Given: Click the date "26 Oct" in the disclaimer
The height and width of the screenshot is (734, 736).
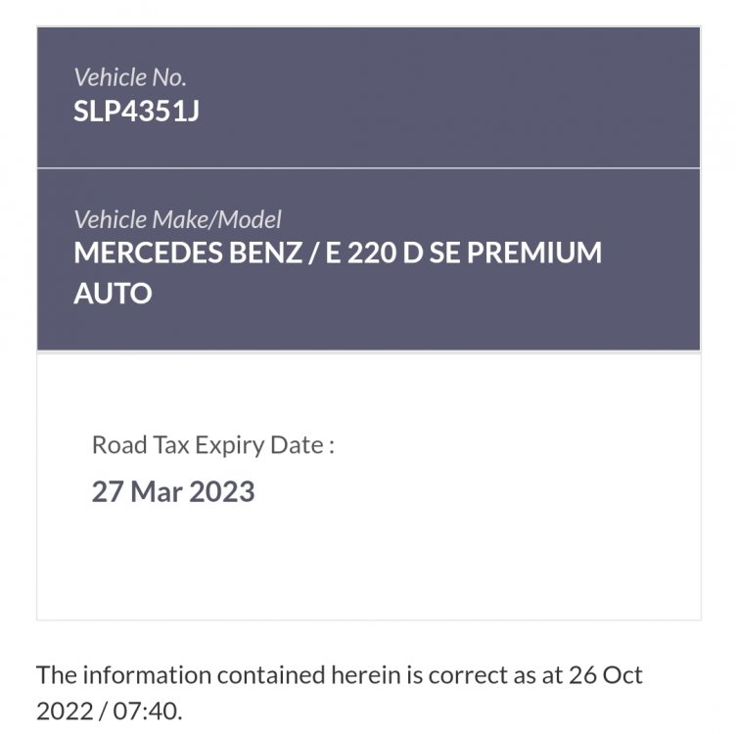Looking at the screenshot, I should pos(607,675).
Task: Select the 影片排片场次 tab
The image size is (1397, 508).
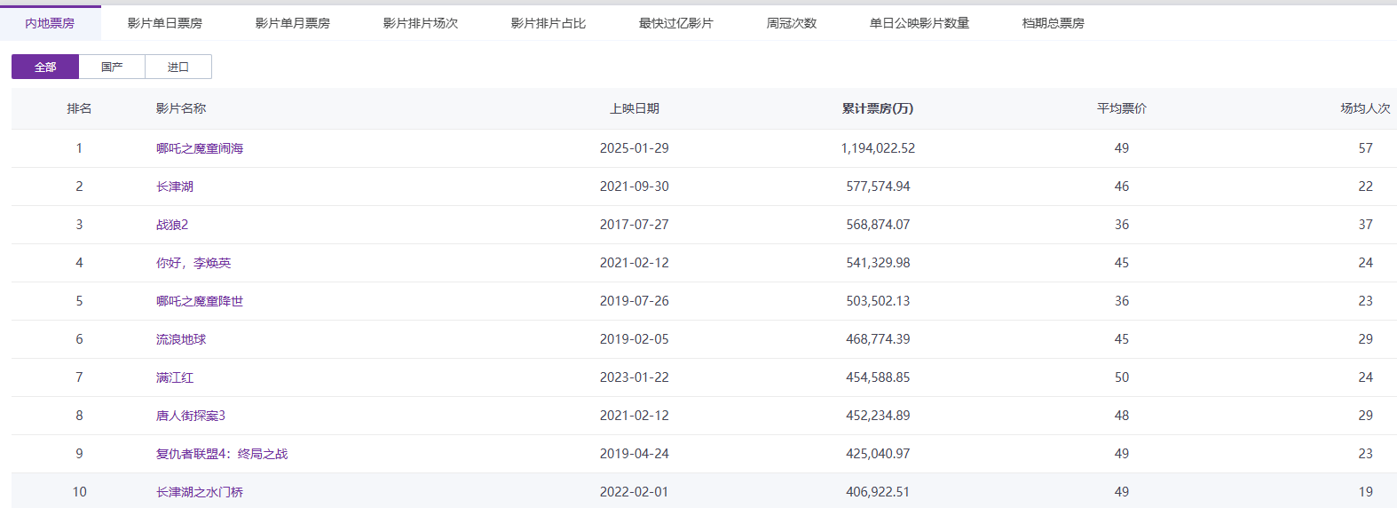Action: coord(420,23)
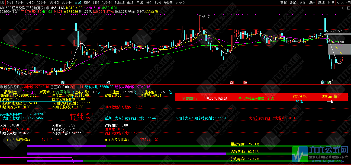Select the 多股 multi-stock view icon
This screenshot has width=351, height=165.
click(302, 2)
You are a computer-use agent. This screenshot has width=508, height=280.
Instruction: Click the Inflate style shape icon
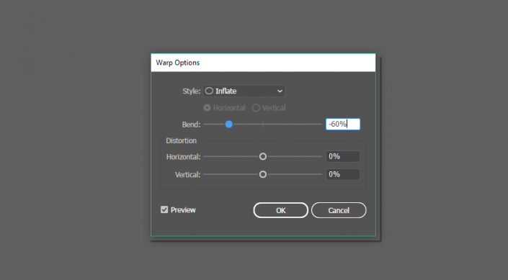(209, 91)
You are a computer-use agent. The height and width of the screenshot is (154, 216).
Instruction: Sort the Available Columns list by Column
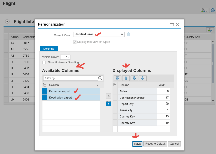73,85
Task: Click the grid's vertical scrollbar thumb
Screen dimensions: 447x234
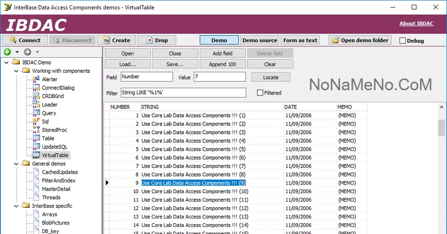Action: tap(441, 127)
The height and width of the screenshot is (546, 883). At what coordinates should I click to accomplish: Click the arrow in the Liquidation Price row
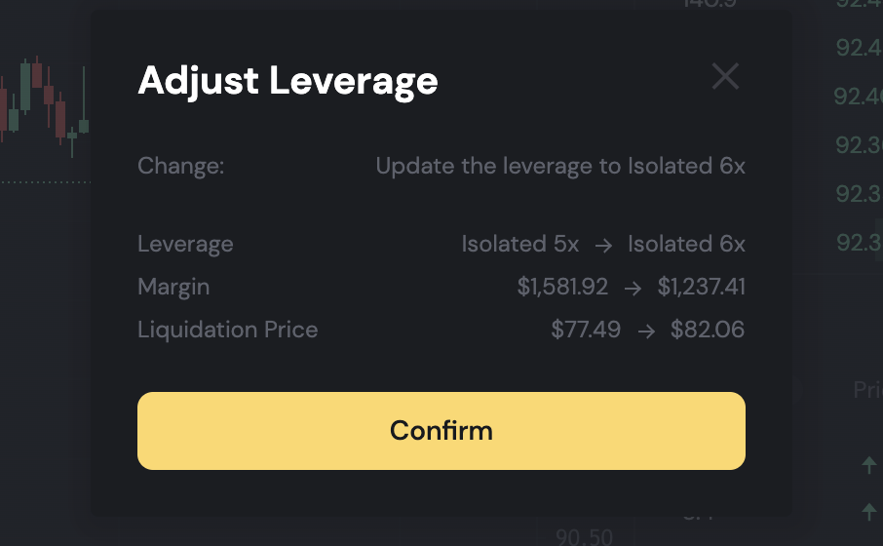coord(645,331)
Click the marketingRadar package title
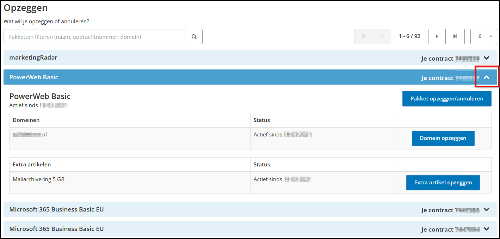 [x=33, y=58]
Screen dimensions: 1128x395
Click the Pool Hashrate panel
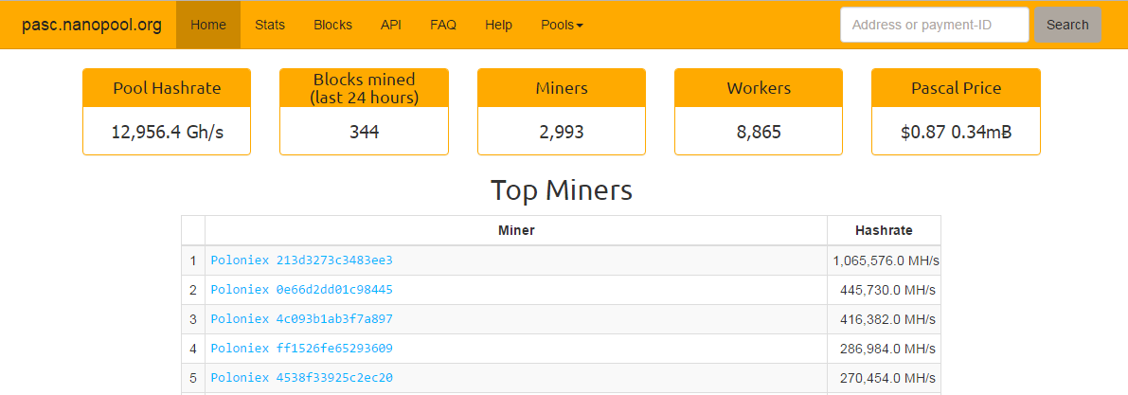click(167, 112)
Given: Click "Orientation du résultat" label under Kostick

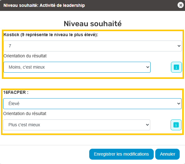Looking at the screenshot, I should (25, 56).
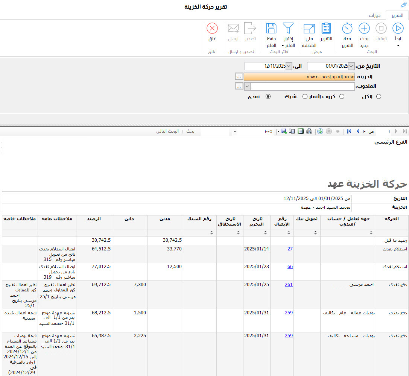Viewport: 409px width, 376px height.
Task: Select the All (الكل) radio button
Action: pos(379,97)
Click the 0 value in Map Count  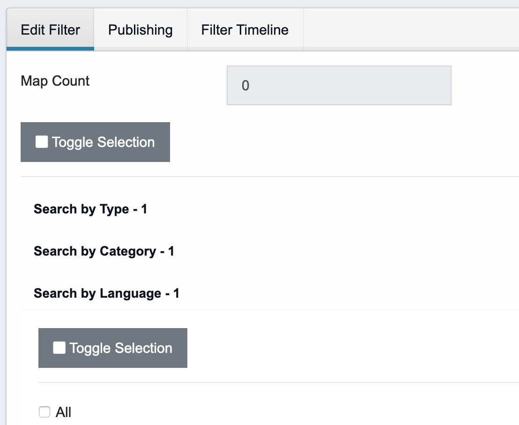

* [What you need to do]
Scan the data for the string "computer" and copy each line in which it occurs.

* [Expected answer]
You are a computer-use agent. This screenshot has width=508, height=280.
You are a computer-use agent. The height and width of the screenshot is (154, 216).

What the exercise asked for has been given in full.